■ **Available records**
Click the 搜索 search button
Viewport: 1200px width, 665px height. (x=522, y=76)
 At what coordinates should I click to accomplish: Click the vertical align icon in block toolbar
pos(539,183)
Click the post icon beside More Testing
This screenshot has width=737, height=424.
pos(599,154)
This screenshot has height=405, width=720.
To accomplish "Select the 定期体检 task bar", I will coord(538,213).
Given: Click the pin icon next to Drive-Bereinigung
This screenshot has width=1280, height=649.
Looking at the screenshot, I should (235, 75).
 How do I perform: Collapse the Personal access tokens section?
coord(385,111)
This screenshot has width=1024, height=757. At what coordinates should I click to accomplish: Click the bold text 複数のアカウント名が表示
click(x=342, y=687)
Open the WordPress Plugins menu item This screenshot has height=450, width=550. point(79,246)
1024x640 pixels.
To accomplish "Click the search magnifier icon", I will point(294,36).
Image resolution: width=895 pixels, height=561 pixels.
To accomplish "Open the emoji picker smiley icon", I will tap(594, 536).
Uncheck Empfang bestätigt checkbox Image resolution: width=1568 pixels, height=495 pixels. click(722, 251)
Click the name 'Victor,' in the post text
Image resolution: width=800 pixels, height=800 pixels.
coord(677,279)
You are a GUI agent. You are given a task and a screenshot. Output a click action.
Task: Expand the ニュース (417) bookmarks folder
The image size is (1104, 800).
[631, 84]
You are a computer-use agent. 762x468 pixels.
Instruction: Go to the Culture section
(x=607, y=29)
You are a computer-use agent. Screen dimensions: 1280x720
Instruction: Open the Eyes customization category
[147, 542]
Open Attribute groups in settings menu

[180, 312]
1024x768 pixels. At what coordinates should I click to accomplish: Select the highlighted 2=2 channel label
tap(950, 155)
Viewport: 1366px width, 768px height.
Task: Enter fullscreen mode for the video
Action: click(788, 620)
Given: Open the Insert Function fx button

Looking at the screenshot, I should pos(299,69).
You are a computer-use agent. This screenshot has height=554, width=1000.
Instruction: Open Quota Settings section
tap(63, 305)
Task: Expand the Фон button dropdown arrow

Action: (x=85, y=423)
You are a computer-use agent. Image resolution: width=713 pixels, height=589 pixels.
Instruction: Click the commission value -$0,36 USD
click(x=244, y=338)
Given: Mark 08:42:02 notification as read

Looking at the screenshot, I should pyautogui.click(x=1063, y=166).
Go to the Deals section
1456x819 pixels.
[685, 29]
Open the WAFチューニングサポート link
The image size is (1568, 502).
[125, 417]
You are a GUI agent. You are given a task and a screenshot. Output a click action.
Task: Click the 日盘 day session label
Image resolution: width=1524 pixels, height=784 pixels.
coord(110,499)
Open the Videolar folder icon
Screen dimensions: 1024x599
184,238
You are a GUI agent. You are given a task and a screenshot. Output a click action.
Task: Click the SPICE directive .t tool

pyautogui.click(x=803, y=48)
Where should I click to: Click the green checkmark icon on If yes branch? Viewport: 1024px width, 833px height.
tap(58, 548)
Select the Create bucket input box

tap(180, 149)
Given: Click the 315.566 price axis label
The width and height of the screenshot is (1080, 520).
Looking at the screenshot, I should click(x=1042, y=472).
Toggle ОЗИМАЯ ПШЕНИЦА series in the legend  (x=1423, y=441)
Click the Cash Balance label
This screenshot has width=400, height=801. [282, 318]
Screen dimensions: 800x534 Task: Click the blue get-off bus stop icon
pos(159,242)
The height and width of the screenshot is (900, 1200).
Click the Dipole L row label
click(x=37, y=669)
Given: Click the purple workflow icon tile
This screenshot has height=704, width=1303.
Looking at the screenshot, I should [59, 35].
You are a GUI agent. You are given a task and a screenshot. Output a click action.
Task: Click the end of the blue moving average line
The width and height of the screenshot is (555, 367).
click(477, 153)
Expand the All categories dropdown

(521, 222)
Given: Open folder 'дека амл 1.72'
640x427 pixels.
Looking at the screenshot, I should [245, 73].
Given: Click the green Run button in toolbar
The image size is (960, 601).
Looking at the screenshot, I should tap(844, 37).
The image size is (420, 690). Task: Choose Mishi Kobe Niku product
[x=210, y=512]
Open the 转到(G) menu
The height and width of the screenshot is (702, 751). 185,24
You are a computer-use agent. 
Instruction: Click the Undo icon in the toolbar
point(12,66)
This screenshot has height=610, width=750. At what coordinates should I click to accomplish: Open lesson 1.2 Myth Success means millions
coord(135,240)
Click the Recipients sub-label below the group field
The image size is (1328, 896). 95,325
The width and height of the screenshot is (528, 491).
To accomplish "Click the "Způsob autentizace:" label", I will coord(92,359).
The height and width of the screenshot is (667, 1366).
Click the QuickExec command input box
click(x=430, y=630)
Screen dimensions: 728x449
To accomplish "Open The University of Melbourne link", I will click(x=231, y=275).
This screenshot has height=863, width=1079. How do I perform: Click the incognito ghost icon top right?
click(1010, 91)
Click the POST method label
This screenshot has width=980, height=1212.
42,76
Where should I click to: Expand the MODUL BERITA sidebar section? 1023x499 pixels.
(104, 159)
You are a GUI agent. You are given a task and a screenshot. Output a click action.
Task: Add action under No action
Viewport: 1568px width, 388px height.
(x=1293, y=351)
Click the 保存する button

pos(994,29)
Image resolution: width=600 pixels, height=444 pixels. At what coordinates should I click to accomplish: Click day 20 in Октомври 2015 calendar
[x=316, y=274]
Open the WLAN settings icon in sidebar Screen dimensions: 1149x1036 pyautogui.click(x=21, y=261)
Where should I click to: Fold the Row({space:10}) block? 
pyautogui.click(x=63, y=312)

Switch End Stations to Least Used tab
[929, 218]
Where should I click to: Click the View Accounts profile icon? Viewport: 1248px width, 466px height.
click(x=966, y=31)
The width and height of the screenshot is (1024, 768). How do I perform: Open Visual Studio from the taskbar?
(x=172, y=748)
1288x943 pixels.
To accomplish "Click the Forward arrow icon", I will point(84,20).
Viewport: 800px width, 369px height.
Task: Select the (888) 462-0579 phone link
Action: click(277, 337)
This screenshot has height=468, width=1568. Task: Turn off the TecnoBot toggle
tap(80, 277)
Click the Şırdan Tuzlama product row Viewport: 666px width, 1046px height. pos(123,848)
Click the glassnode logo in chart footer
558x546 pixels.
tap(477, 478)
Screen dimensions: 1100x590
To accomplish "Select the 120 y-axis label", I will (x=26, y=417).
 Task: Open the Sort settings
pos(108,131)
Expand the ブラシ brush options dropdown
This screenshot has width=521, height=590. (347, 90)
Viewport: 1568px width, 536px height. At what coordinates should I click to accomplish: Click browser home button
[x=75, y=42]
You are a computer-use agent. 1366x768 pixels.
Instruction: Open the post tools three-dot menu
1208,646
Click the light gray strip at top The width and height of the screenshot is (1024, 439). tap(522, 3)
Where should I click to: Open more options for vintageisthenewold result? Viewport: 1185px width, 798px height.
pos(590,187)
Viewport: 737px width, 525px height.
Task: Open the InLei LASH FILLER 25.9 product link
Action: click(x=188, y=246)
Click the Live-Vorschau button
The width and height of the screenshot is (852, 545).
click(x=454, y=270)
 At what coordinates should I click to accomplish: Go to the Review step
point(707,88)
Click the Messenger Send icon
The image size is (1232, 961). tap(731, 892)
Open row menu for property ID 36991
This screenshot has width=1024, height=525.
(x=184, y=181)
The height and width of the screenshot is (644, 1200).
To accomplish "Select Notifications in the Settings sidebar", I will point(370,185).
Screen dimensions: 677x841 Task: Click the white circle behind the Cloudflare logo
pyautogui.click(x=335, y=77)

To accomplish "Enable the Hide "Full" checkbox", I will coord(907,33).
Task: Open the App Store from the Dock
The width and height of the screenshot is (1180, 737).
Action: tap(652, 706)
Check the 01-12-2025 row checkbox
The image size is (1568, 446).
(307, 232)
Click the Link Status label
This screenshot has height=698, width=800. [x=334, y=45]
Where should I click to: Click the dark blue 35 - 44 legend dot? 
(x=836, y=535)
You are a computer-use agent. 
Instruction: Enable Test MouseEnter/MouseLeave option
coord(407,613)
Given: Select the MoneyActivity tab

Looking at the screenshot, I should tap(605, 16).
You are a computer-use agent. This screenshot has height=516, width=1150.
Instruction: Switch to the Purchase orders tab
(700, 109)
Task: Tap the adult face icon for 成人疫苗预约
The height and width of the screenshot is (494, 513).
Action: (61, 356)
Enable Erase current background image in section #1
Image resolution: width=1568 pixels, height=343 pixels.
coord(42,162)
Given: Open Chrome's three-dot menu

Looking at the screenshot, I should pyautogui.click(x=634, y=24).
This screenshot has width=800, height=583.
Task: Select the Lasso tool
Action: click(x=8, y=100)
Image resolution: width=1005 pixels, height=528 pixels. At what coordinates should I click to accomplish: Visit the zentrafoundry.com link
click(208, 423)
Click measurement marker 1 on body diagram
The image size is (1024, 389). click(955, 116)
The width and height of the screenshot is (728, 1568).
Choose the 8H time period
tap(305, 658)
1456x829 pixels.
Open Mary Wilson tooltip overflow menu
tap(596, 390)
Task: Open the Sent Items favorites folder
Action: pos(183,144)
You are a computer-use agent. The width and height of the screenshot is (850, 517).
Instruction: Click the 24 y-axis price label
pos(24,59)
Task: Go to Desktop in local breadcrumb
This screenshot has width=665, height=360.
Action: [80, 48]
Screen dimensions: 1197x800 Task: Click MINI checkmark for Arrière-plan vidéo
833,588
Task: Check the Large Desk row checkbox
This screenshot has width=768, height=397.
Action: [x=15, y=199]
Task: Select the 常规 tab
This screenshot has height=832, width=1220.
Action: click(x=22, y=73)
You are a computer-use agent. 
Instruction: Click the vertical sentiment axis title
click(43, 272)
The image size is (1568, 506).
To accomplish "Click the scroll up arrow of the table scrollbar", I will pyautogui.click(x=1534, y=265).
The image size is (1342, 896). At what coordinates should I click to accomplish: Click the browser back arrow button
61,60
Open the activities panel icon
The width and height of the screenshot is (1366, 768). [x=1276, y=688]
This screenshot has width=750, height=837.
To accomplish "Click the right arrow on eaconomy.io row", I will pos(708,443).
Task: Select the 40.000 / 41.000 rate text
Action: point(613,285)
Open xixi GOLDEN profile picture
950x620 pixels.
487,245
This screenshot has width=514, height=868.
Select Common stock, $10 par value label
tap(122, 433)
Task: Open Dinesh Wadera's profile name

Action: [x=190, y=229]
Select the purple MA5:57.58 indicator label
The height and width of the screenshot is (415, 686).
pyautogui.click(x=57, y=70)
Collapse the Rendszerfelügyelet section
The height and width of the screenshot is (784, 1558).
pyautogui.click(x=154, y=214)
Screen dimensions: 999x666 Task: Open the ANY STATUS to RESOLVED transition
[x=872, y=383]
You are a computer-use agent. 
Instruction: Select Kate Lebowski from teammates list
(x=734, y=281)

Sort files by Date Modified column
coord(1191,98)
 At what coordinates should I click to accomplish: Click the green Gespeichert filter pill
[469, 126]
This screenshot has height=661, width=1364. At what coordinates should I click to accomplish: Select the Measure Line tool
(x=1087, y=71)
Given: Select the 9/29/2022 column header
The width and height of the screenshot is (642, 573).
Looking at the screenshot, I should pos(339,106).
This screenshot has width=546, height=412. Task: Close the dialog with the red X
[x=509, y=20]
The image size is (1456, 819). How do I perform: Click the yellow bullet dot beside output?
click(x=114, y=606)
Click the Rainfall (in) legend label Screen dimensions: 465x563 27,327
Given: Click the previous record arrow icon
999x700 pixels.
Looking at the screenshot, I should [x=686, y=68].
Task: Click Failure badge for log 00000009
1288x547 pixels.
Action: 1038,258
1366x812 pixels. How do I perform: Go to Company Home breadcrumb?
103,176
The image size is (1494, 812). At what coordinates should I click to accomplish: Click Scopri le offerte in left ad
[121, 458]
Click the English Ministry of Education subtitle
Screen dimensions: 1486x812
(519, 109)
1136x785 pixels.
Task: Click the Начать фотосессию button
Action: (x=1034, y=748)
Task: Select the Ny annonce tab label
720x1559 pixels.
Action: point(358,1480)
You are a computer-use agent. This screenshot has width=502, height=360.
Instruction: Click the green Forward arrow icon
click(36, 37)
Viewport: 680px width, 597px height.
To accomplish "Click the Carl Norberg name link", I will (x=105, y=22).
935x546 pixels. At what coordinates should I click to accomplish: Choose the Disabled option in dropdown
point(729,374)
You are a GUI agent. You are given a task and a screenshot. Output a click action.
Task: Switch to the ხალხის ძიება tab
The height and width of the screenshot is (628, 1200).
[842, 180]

■ **Work task**
Look above for the line containing "Screen dimensions: 999x666". Output from there through the line containing "Given: Click the previous record arrow icon", exactly and inclusively.

■ **Task result**
Screen dimensions: 999x666 Task: Open the ANY STATUS to RESOLVED transition
[x=872, y=383]
You are a computer-use agent. 
Instruction: Select Kate Lebowski from teammates list
(x=734, y=281)

Sort files by Date Modified column
coord(1191,98)
 At what coordinates should I click to accomplish: Click the green Gespeichert filter pill
[469, 126]
This screenshot has height=661, width=1364. At what coordinates should I click to accomplish: Select the Measure Line tool
(x=1087, y=71)
Given: Select the 9/29/2022 column header
The width and height of the screenshot is (642, 573).
Looking at the screenshot, I should pos(339,106).
This screenshot has width=546, height=412. Task: Close the dialog with the red X
[x=509, y=20]
The image size is (1456, 819). How do I perform: Click the yellow bullet dot beside output?
click(x=114, y=606)
Click the Rainfall (in) legend label Screen dimensions: 465x563 27,327
Given: Click the previous record arrow icon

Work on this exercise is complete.